» About this task
Can you carry the legislative update on agriculture bills further, picking up right after its final sentence?

» Document segment
Media Releases, Legislative News, Agricultural Updates
The legislative sessions in our three-state region have been busy working on bills associated with agriculture, and the government relations staff have been busy monitoring the bills, testifying in committees, and doing what is necessary to ensure that the bills coming out of the legislatures are working for family farmers and ranchers.
The Wyoming State Legislature wrapped up their session recently at the end of their planned 37 days session. A couple of bills passed by the legislature aimed at property tax relief. Since the budget this year was in much better shape than last year, the legislature could reinstate a few programs previously cut while saving at least one billion dollars for the permanent fund. The legislature also addressed some language in the Wyoming Food Freedom Act aimed at clarifying the role of a designated agent and addressing raw milk sales. One of the other bills that we monitored addressed compensation for wolf predation when the state has management authority over the wolf population.
We are very excited to announce that in New Mexico, two of the bills that we proudly supported and that also happened to be initiatives put forward by the governor passed over the weekend and will be sent to Governor Lujan Grisham’s desk soon. The first bill established the Land of Enchantment Legacy Fund. This bill provides multiple departments and agencies with funding to establish or continue programs related to conservation efforts. We are particularly excited that the New Mexico Department of Agriculture will receive funds to continue its work with the healthy soils program and to address critical water conservation issues. The other bill that passed over the weekend provides healthy meals for all students in K-12 at no cost to them. What is also exciting about this bill is its promoting local procurement of New Mexico agricultural products. Hopefully, this will provide producers in New Mexico with new and additional revenue streams.

» Collected data

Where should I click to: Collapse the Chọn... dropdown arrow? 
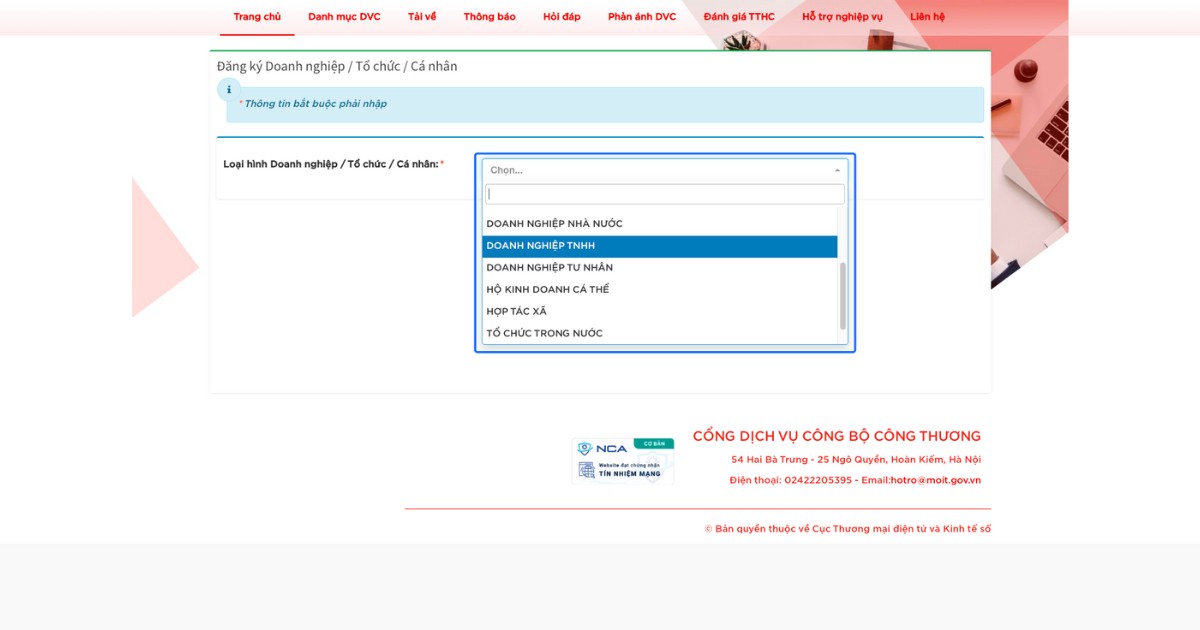[x=837, y=170]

» Answer space
One of the most significant issues we have been focusing on in Colorado is the right to repair bill passed by the Colorado House last month. Last week producers, including District I board member Danny Wood, along with RMFU President Chad Franke, member Harrison Topp, member Kyler Brown, and Director of RMFU Dan Waldvogle, were among those testifying in support of the bill during the hearing in front of the Colorado Senate Agriculture and Natural Resources Committee. We are pleased to announce that the bill passed the committee with a vote of 4-3 and is headed to the Colorado Senate. We are fighting for this bill to ensure that family farmers and ranchers can diagnose and repair their own equipment, bring their equipment to an independent repair provider, or bring it to the dealer to address these issues. We want family farmers and ranchers to have the freedom to choose how to repair their own equipment without burdensome restrictions that could leave their equipment down at a critical time for their operation.
The initial requests and proposals for the Farm Bill are due to the Senate later this month, so we have been in discussions with our Congressional offices to bring forward the priorities of our Farm Bill Platform and to provide input on other marker bills to ensure the needs of family farmers and ranchers are included and protected. This week, we also held a Farm Bill listening session in Sterling with representatives from Congressmen Buck’s office and Senator Bennet’s office, and the broader agricultural community to hear from producers about what is important for them. We were also able to address some of the concerns brought forward during our last convention related to inflation and the Kroger/Albertsons merger with Representative Caraveo prior to her first hearing on the issues in front of the US House Committee on Agriculture, which NFU President Rob Larew testified on behalf of Farmers Union. Our other federal focus area is the developing crisis in western watersheds. We have had numerous conversations with our Congressional offices on how they could support equitable, incentive-based solutions. We are optimistic about President Biden’s budget request for implementation funding for Drought Contingency Plans to conserve water in the Colorado River System. As painful as these cuts will be, we recognize that federal support is necessary to begin changing the course that we have been heading down toward hydrologic collapse.